Two people have died so far this year in Lithuania from listeriosis, according to the Centre for Communicable Diseases and AIDS (ULAC).
Both deaths were in people older than 70 years of age. From 2013 to 2018, listeriosis was diagnosed in 57 people and 13 of them died.
Listeriosis is a relatively rare but potentially severe foodborne disease that has been reported in increasing numbers in European countries since 2008. In 2016, 2,536 cases were recorded including 247 deaths and according to the European Center for Disease Prevention and Control (ECDC).
The main source of Listeria infection, according to European officials, is food of animal origin that has not been heat-treated, especially cold-smoked or dried meat products, unpasteurized milk and raw milk products, or cold-smoked fish.
According to ULAC data, 20 cases of listeriosis were registered in Lithuania last year. The number of infection has ranged from five in 2009 to 20 in 2018.
The agency previously revealed the number of people sick from Campylobacter and Salmonella infections had increased by about 20 percent in Lithuania this year. A total of 434 cases of salmonellosis and 630 patients with campylobacteriosis were reported during the first seven months of 2019.
ECDC’s Listeria assessment
Meanwhile, the ECDC has published results of an external quality assessment on Listeria monocytogenes typing for laboratories providing data to the Food- and Waterborne Diseases and Zoonoses Network (FWD-Net) managed by the agency.
Surveillance data are reported by member states to The European Surveillance System (TESSy), including molecular typing data. This molecular surveillance system relies on the capacity of labs providing data to FWD-Net to produce comparable typing results. The objective is to assess the quality and comparability of typing data reported by public health national reference labs that are part of the network.
In March 2019, ECDC launched the possibility of submitting WGS variables for Listeria monocytogenes to TESSy to be used for EU-wide surveillance and cross-sector comparison.
The latest assessment contained a molecular typing-based cluster analysis using pulsed-field gel electrophoresis (PFGE) and/or whole genome sequencing (WGS)-derived data as well as serotyping.
Eighteen labs signed up and 17 completed the exercise, representing a drop in participation from the previous assessment and an even larger decrease from the one before that. The decline in participants may have been caused by adding WGS or removing PFGE as an independent part.
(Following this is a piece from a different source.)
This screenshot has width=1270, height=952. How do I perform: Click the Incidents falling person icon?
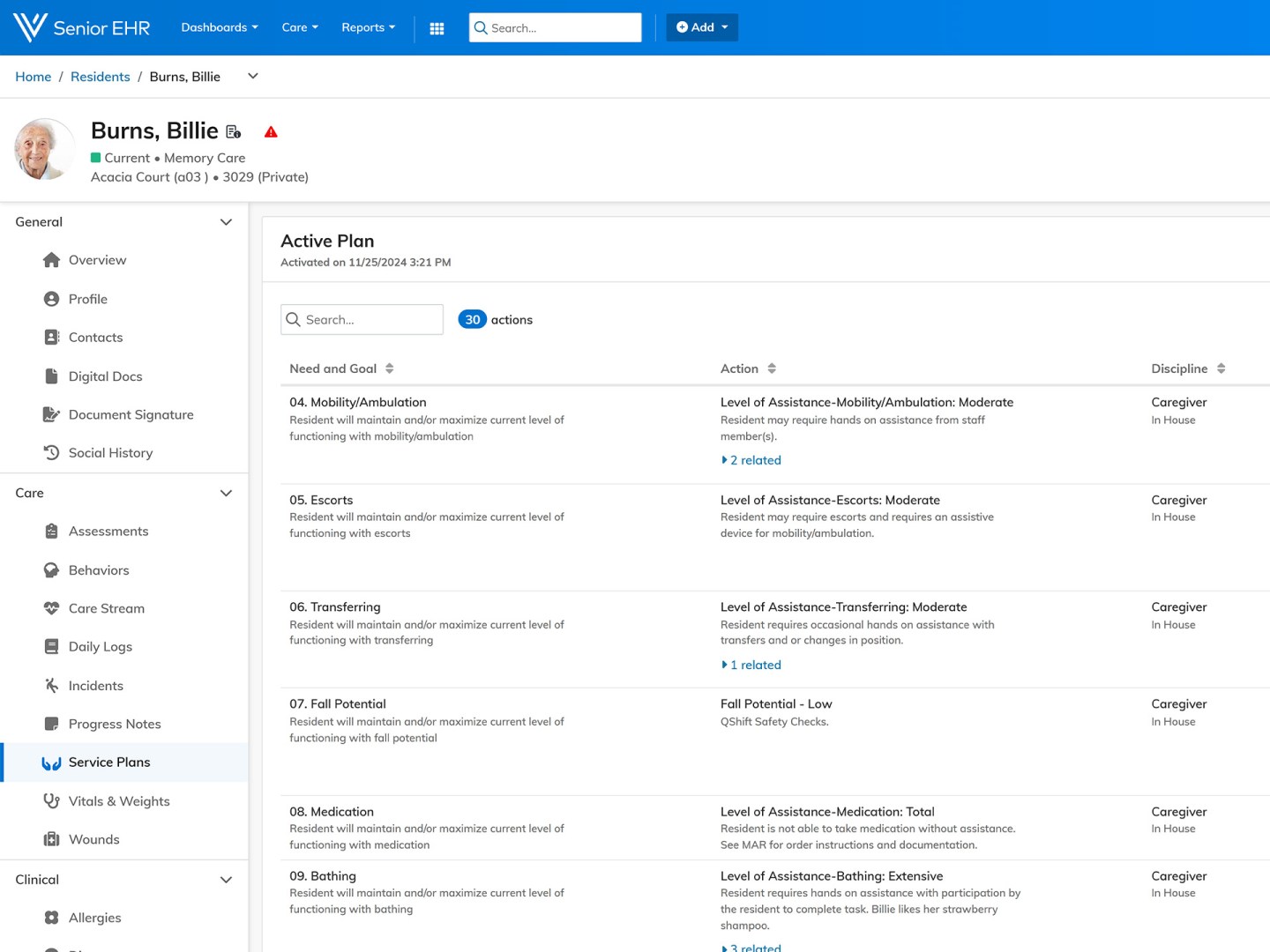click(x=52, y=686)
Molecular serotyping results were provided by 13 participants. Only four did both conventional and molecular serotyping. The performance of conventional serotyping was highest, with 100 percent correct results. A total of 77 percent of labs correctly serotyped all test isolates by molecular method.
Seven laboratories used PFGE for cluster analysis and four also reported cluster analysis based on WGS data. Only one lab did not identify the correct cluster using PFGE.
Comparing core genome multilocus sequence type (cgMLST) result of Illumina and Ion Torrent data revealed differences, which suggests lower inter-laboratory comparability across sequencing platforms, according to ECDC.